# What kind of trim is this?



## vinny186 (Jun 8, 2016)

Looks to be custom or possibly two different widths of trim stacked?


----------



## nealtw (Jun 8, 2016)

Can you get closer from a few angles.


----------



## KULTULZ (Jun 9, 2016)

It is a coffered ceiling w/ flat panel inserts (normally seen in wall wainscoting) stained.

It is absolutely beautiful!  :banana:


----------



## beachguy005 (Jun 9, 2016)

As KULTULZ noted....


http://www.thisoldhouse.com/toh/how-to/intro/0,,20745179,00.html


----------



## KULTULZ (Jun 9, 2016)

> The secret is our *low-profile coffer design*, which greatly simplifies  the task of working overhead because you're installing flat boards and  molding rather than assembling box beams.


This is the first time I have seen this variation of design (of course I am no professional either). I think it looks not as bold as a regular coffer and will suit a smaller room. 

This would look great (IMO) in a paneled room.
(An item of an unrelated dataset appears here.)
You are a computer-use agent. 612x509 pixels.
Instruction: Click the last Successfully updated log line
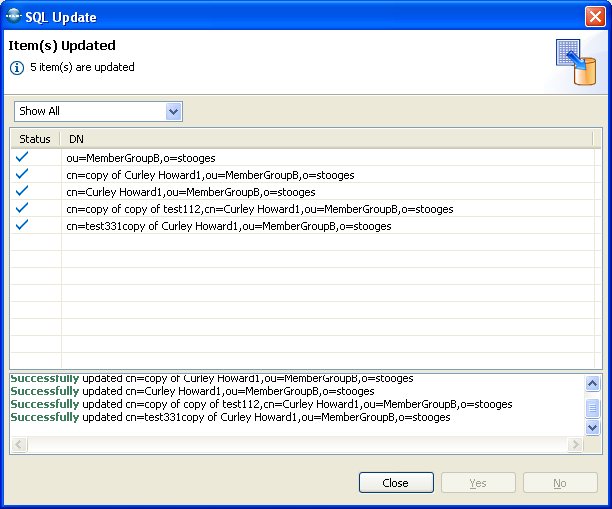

Learn something everyday...


----------



## Snoonyb (Jun 9, 2016)

May well have been run in a cabinet shop.


----------



## Sparky617 (Jun 9, 2016)

It could be built up with a flat 1x6 and some ogee trim.


----------



## vinny186 (Jun 9, 2016)

Thanks for all the replies!


----------



## joecaption (Jun 11, 2016)

Could also be 1 X 4 flat stock and base cap molding, or chair rail backer, hard to say which it is from that picture.


----------